The Bitcoin community is on edge as a leaked document (below) shows that the Mt. Gox exchange, a longtime pillar of the virtual currency, is missing hundreds of millions of dollars worth of customer money and is heading for bankruptcy.
Meanwhile, the leaders of high profile Bitcoin companies, including Coinbase and Circle, issued a public letter promising to re-establish the trust “squandered” by Mt. Gox even as the value of bitcoin continues to fall. As the Winkdex shows, it’s off more than 17 percent in the last 24 hours (Update: the price has stabilized around $490 as of Tuesday morning and was back above $500 by noon):
These are just some of the facts that came to light during a fast-moving series of events on Monday that also saw Mt. Gox’s website and Twitter account go blank, and that come on the heels of the CEO of Mt. Gox leaving the Board of the Bitcoin Foundation.
Taken together, the events represent an existential crisis for Bitcoin at a time when the virtual currency is starting to get mainstream consumer adoption, and governments are granting it cautious approval. As the leaked document, which is a crisis management guide for Mt. Gox, noted:
with Bitcoin/crypto just recently gaining acceptance in the public eye, the likely damage in public perception to this class of technology could put it back 5~10 years, and cause governments to react swiftly and harshly. At the risk of appearing hyperbolic, this could be the end of Bitcoin, at least for most of the public.

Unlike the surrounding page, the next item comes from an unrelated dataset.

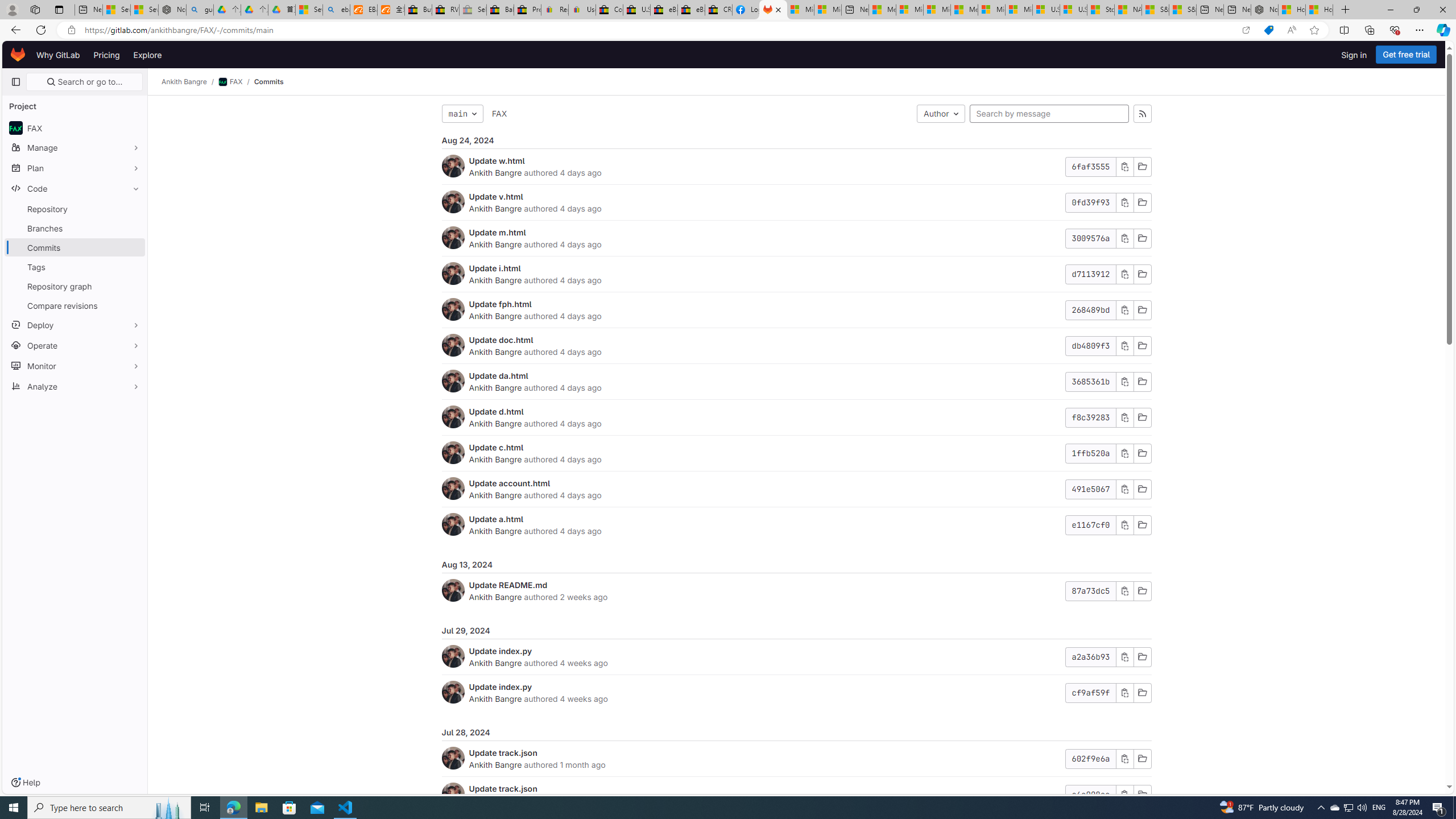 The height and width of the screenshot is (819, 1456). I want to click on 'Homepage', so click(18, 54).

The provenance of the document, titled “Crisis Strategy Draft” (embedded below) and leaked by a Bitcoin blogger, is unclear but a source has confirmed to Gigaom that it is authentic. It says that Mt. Gox has lost 744,408 bitcoins due to theft, and includes this table that says the company is in the red for tens of millions of dollars in fiat currencies (such as dollars or yen) as well as millions of bitcoins:
The document also contains slides that propose ways to reassure the public, such as the orderly resignation of CEO Mark Karpeles and his replacement by a team of technocrats. It also states that the “damage has already been done” as a result of “transaction malleability” — a weakness that permits bad actors to tamper with transaction records (Mt. Gox had been alerted about the vulnerability but failed to fix it, leaving its ledgers a muddle).

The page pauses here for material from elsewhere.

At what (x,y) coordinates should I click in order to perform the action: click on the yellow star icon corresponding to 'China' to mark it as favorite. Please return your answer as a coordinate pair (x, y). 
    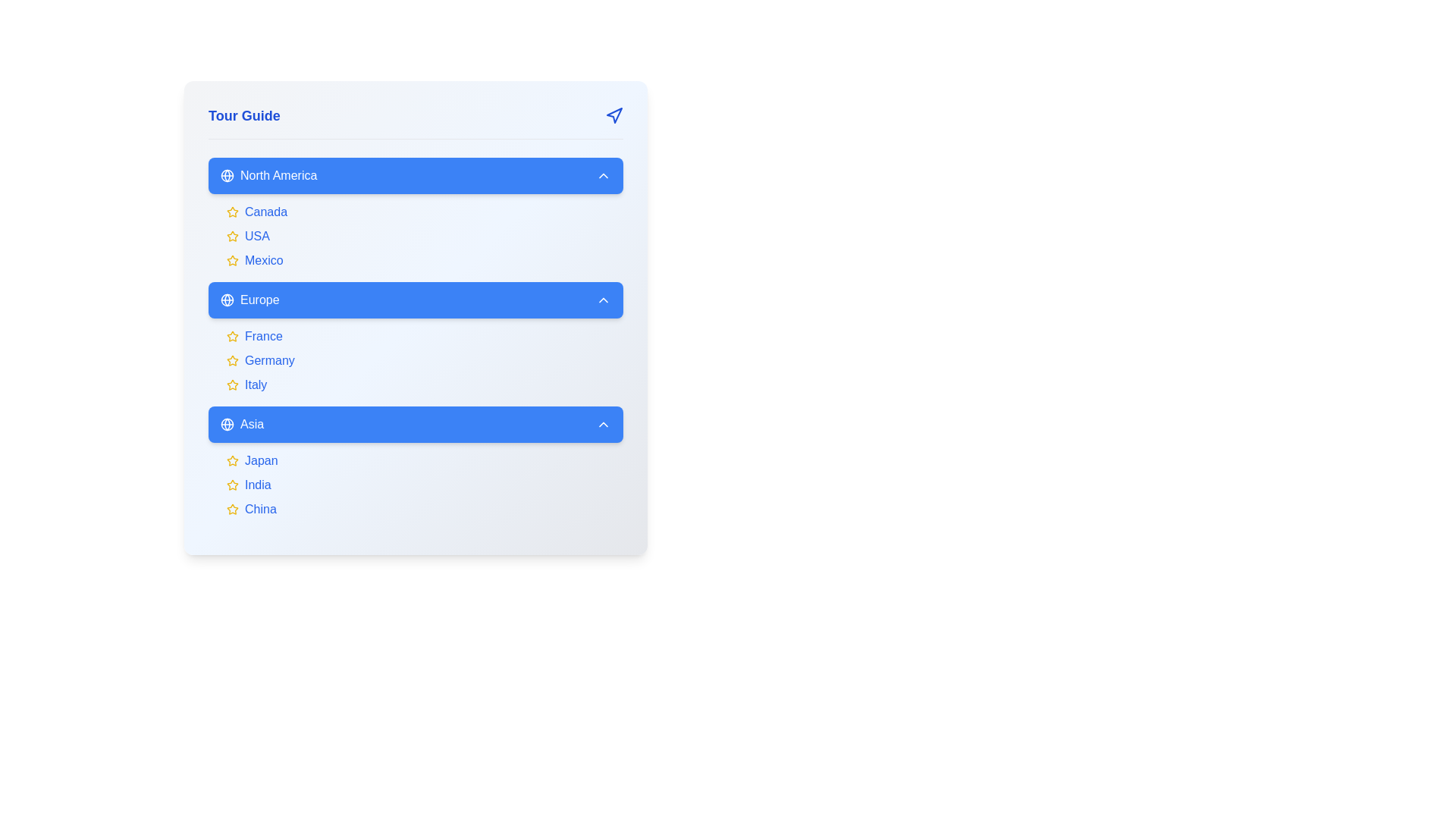
    Looking at the image, I should click on (232, 509).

As with so many things Bitcion, it’s hard to tell what’s really going on here: Who stole the Mt. Gox money? And are they, as has happened in past crashes, exploiting the current crisis? Conversely, are figures like Circle’s Jeremy Allaire or the Winklevoss twins, who own millions of bitcoins, stepping in to halt the currency’s current slide — much like a central bank would do?

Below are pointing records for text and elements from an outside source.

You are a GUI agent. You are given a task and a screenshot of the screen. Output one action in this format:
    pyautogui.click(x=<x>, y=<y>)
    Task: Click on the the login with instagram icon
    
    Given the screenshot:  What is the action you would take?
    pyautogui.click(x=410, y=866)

I’ll report more soon but, for now, it’s enough to repeat my recent argument (“Is this any way to run Bitcoin?”) calling for proper governance from the Bitcoin Foundation and other self-styled leaders of the virtual currency. They better hurry before this thing gets even worse.
Update: Fortune reports that Second Market is launching a New York-based bitcoin exchange; the company’s CEO, Barry Silbert, holds significant amounts of bitcoin. Meanwhile, the Mt. Gox site is finally back up, but now only consists of a brief statement, saying “a decision was taken to close all transactions for the time being in order to protect the site and its users.”
Late Tuesday morning, New York state’s head financial regulator, Benjamin Lawsky, issued a statement about the Mt. Gox mess, saying they “underscore that smart, tailored regulation could play an important role in protecting consumers and the security of the money that they entrust to virtual currency firms.”